By form I mean the character of the content—what length is it, what style is it presented in, and does it use text, animation, video, or some combination of the three? Examples of content forms are articles, movies, plays, games, songs, essays, and of course books. Kevin Kelly defines the form of the book nicely^[1]: “A book is a self-contained story, argument or body of knowledge that takes more than an hour to read. A book is complete in the sense that it contains its own beginning, middle, and end.” Nothing about the physical (or virtual) container for that book, its price, or how it is found by a reader is inherent in that definition—all of those are aspects of the book’s format.

There are many examples of disruption for certain types of books that have been replaced by better forms for doing the same job the book used to do. Atlases, dictionaries, and telephone books will never again be the dominant way that people understand geography, word meaning, or contact information, no matter how efficiently those books can be produced or sold. (Phone books are delivered to your door for free, yet many people now find them nothing more than a nuisance, and have agitated for ways to opt-out of delivery^[2].)

Although it is important to ask whether there is an alternate form for doing the same job that a particular book does today, this chapter is about those types of books that will remain viable as self-contained stories, arguments, or bodies of knowledge—and what the profound changes to the format in which those books are created, packaged, distributed, priced, and sold mean for publishers.

The format in which demand for books is met includes things like business model, price, supply chain, and distribution mechanism. Form disruption can erase demand for particular books; format disruption means radical changes in how continued demand for the form is met. (For an example of a form change, think newsreel; for format change, think Netflix.)

Aggregation

For many in publishing, “aggregation” is a dirty word, typically tossed around in conversations that include discussions of Google, especially if the conversation involves newspapers. But aggregation is at the heart of every effective distribution system—aggregators moderate and simplify a complex network of many-to-many relationships^[3], aggregating buyers and sellers at a scale neither side could achieve on its own, creating value for both sides. Supermarkets are aggregators, shopping malls are aggregators, eBay is an aggregator, Craigslist is an aggregator, and cable operators are aggregators. Jonathan A. Knee wrote about the role of aggregators in the media business in a recent issue of The Atlantic^[4]:

In fact, the dirty little secret of the media industry is that content aggregators, not content creators, have long been the overwhelming source of value creation. Well before Netflix was founded in 1997, cable channels that did little more than aggregate old movies, cartoons, or television shows boasted profit margins many times greater than those of the movie studios that had produced the creative content. It is no coincidence that although, say, 90 percent of the public discourse surrounding Comcast’s recent $30 billion acquisition of NBC Universal involved the Conan O’Brien drama or the shifting fortunes of Universal Pictures, in reality, 82 percent of the new company’s profits come in through the cable channels.

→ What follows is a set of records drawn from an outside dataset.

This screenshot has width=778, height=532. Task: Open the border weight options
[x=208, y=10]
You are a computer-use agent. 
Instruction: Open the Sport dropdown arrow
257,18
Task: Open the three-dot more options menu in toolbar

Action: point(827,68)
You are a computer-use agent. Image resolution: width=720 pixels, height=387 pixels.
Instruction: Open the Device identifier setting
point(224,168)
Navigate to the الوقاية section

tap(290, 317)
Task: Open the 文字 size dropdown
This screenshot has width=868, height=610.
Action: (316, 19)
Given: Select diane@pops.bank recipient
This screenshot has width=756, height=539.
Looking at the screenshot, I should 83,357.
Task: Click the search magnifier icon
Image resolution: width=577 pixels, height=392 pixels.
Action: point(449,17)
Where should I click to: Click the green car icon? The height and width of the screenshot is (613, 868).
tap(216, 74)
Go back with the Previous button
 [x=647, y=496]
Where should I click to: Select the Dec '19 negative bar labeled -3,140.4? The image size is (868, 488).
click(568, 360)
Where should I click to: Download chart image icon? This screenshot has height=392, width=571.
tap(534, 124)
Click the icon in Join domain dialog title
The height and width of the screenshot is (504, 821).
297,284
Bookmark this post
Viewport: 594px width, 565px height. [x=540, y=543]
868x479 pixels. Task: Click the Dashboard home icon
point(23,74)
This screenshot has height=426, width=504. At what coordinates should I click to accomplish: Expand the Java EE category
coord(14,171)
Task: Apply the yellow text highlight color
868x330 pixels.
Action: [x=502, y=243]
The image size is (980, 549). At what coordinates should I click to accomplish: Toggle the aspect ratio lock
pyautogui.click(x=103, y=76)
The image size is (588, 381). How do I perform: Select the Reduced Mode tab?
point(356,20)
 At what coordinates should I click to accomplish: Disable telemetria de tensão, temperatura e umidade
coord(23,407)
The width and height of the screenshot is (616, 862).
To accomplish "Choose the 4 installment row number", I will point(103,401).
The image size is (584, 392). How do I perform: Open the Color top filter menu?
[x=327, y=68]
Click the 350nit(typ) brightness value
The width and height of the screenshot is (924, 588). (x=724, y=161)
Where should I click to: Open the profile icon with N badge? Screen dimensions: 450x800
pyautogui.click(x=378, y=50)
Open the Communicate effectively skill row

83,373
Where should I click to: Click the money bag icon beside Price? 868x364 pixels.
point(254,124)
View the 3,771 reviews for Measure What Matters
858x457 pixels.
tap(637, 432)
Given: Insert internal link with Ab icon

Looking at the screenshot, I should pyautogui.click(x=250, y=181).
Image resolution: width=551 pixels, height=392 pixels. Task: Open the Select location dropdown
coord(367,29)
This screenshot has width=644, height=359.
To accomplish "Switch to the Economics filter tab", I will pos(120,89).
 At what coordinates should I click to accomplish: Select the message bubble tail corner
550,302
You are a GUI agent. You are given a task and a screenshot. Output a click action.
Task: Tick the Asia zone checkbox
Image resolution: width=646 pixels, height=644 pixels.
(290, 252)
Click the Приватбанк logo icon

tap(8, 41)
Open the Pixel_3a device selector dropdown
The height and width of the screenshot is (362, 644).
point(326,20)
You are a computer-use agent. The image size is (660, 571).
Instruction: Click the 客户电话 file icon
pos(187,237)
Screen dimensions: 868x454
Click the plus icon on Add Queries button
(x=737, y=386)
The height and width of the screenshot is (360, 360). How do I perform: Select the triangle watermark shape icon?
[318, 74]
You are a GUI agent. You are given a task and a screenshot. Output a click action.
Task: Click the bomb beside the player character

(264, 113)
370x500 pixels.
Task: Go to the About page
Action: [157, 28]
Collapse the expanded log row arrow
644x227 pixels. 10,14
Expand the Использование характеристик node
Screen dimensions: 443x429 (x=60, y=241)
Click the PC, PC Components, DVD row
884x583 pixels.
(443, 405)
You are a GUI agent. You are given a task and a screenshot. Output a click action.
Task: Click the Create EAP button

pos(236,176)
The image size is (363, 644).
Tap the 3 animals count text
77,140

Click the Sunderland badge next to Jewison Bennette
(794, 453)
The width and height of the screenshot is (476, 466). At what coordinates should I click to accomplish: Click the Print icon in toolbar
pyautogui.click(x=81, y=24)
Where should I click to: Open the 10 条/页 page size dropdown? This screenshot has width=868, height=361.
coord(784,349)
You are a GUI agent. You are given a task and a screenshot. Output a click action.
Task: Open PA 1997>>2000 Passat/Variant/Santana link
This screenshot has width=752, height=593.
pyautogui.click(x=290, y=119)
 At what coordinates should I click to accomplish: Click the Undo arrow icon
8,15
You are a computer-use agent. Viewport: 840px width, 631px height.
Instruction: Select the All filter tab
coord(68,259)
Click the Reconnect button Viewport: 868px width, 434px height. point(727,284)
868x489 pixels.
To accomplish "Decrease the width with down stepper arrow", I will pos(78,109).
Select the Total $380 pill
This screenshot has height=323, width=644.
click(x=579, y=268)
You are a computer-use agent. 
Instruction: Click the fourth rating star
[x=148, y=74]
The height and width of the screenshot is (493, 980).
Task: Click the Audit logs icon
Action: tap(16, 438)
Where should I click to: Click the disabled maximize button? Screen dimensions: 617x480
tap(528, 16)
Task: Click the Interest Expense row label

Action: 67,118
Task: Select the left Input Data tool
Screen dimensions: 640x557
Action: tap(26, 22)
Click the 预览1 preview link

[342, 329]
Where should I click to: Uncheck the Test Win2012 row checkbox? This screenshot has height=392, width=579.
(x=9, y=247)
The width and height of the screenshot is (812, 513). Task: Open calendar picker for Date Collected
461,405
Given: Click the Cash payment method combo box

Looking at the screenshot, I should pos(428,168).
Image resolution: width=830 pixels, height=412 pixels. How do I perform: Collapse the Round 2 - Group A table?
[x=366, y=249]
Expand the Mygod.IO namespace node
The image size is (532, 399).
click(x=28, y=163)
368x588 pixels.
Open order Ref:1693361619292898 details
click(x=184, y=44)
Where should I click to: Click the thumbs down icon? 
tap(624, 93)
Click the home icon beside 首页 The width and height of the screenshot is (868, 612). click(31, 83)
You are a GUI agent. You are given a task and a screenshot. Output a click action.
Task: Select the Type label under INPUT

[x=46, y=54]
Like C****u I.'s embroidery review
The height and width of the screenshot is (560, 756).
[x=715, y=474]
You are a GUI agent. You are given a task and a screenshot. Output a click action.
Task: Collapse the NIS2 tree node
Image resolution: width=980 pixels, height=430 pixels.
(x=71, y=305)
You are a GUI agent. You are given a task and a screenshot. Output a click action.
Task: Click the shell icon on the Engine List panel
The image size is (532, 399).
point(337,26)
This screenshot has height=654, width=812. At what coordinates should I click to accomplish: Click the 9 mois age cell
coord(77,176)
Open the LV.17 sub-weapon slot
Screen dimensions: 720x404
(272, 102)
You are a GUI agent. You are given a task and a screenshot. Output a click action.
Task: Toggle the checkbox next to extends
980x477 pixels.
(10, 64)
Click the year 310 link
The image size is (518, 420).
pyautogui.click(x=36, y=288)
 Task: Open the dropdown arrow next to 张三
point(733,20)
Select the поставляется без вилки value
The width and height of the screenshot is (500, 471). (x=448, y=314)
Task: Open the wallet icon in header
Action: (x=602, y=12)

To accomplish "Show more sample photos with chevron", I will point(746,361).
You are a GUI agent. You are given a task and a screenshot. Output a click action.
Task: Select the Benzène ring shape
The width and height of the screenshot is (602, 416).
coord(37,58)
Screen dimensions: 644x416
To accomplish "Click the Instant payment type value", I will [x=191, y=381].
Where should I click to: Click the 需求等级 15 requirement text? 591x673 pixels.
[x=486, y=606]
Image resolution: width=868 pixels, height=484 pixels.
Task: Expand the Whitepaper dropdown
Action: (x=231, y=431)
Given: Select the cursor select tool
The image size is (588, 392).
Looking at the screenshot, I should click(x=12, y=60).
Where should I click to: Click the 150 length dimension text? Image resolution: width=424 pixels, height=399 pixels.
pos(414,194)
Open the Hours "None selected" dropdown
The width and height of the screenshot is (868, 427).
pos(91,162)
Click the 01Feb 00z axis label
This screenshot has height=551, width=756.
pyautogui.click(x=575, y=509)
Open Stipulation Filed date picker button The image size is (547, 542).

The economic structure of the media business is not fundamentally different from that of business in general. The most-prevalent sources of industrial strength are the mutually reinforcing competitive advantages of scale and customer captivity. Content creation simply does not lend itself to either, while aggregation is amenable to both.

That aggregators can capture so much value in the ecosystem reinforces the notion that the value is as much (or more so) in the service provided by the aggregator as in the content itself, something I wrote about in 2009^[5]:

Whether they realize it or not, media companies are in the service business, not the content business. Look at iTunes: if people paid for content, then it would follow that better content would cost more money. But every song costs the same. Why would people pay the same price for goods of (often vastly) different quality? Because they’re not paying for the goods; they’re paying Apple for the service of providing a selection of convenient options easy to pay for and easy to download.

Aggregators provide clear value to buyers and sellers, and while it is possible to build a large and profitable business serving customers directly (either through a direct sales channel or through vertical integration), most publishers depend on aggregators to connect their content with a large enough audience.

But of course aggregators are not merely benevolent actors in the market, and both buyers and sellers understand the importance of ensuring that no single aggregator develops too much control over either side (or especially both sides!) of the transaction. For publishers, that debate was long about whether superstores like B&N or Borders (and later Amazon.com) were gaining too much control. Managing aggregators requires a delicate balance, as bigger aggregators can deliver a larger audience but typically use those same economies of scale to extract more favorable pricing terms. Ask anyone who sells to Walmart.^[6]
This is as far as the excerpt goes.